'Real people' don't care about encryption, says UK home secretary - anigbrowl
http://thehill.com/policy/cybersecurity/344962-uk-home-secretary-people-dont-care-about-encryption
======
alistproducer2
The proclivity of politicians to marginalize expertise, in general, as
meaningless and elitist is short-sighted (at best). The world is complicated
and the complexity grows by the day. Curation of knowledge and having
delegated trust on complex matters is essential to governing our civilization
by consent.

If we reach a point where consensus is essentially impossible because a strong
majority of people are no longer willing to delegate understanding of complex
things they have no interest in then how is it still possible to govern via
consent? At that point, we will have to revert to monarchy and/or
authoritarianism to break the persistent stalemates of popular consensus.
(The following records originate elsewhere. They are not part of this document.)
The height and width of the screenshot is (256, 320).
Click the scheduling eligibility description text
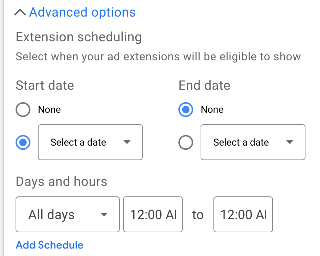tap(158, 56)
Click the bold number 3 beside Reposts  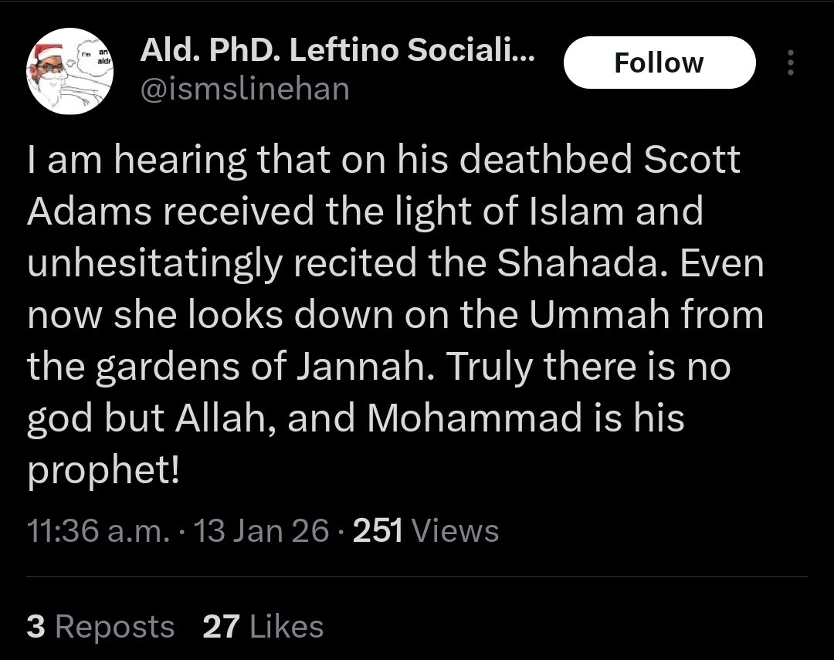[x=36, y=626]
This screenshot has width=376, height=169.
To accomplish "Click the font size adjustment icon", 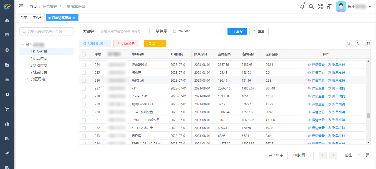I will click(329, 7).
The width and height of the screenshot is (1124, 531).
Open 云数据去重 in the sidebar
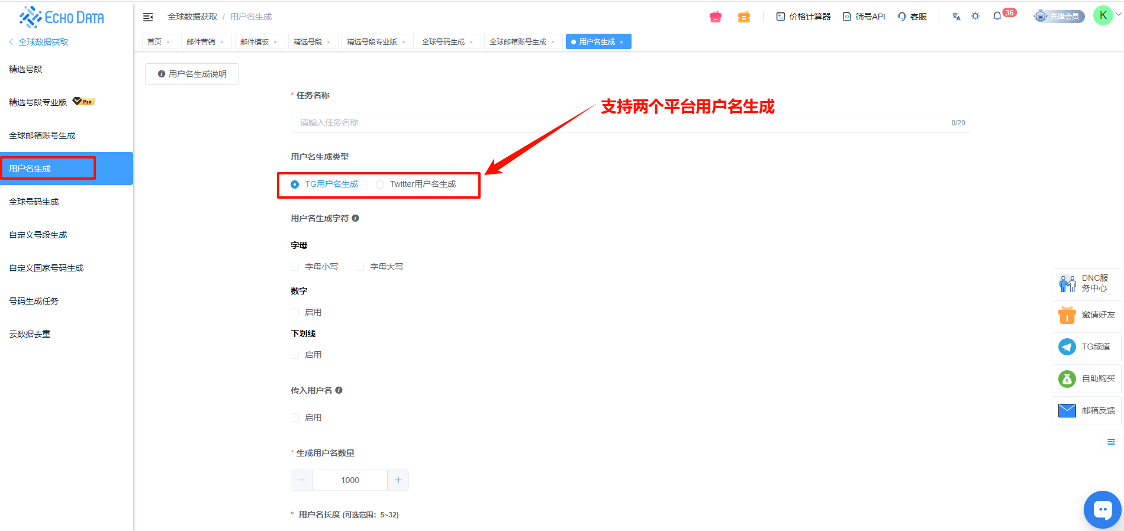pyautogui.click(x=30, y=334)
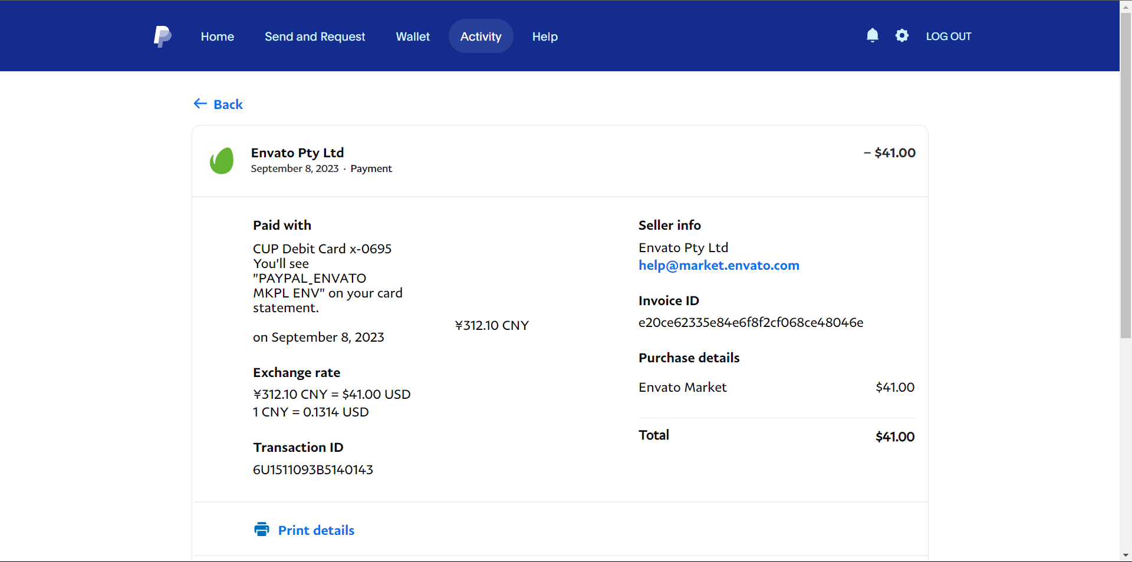The width and height of the screenshot is (1132, 562).
Task: Click the printer icon
Action: click(262, 530)
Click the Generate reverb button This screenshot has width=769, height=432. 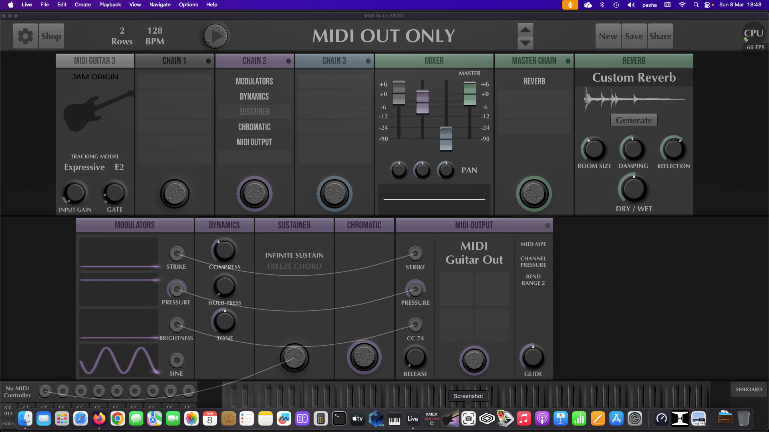pos(634,120)
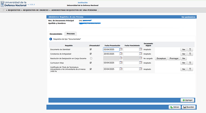Switch to the Procesos tab
Image resolution: width=206 pixels, height=113 pixels.
[71, 34]
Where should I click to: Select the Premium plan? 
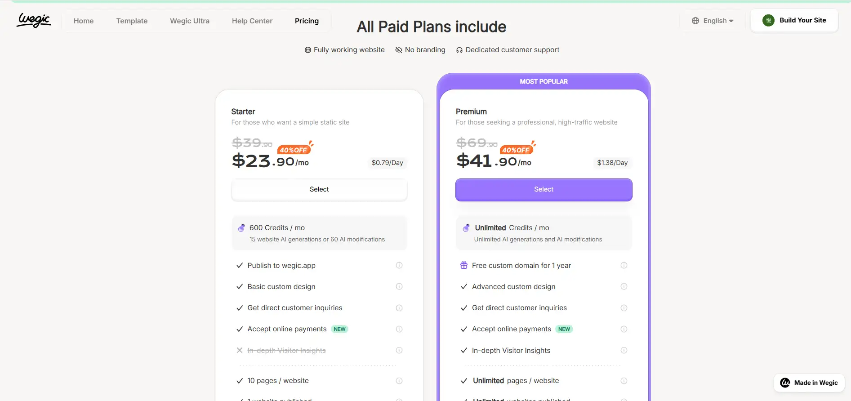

The
right-wing of western democracies are playing with fire and they're either too
stupid or too greedy to realize where this strategy will end up.

------
mtgx
Unless you're going to mock it in your article, then stop giving this lady a
platform for her nonsense.

People care about private conversations. We all do, even if we have "nothing
to hide". Nobody wants even their "innocent" conversations to be exposed in
public or to find out others have read them, and they'd be pissed off if they
discovered that someone else was reading their private conversations with
another person.

Anyways, the bottom line is that to get those private conversations you _need_
encryption, because clearly governments of the world don't care enough about
the laws to simply restrain themselves from collecting everyone's
conversations in bulk and analyzing them.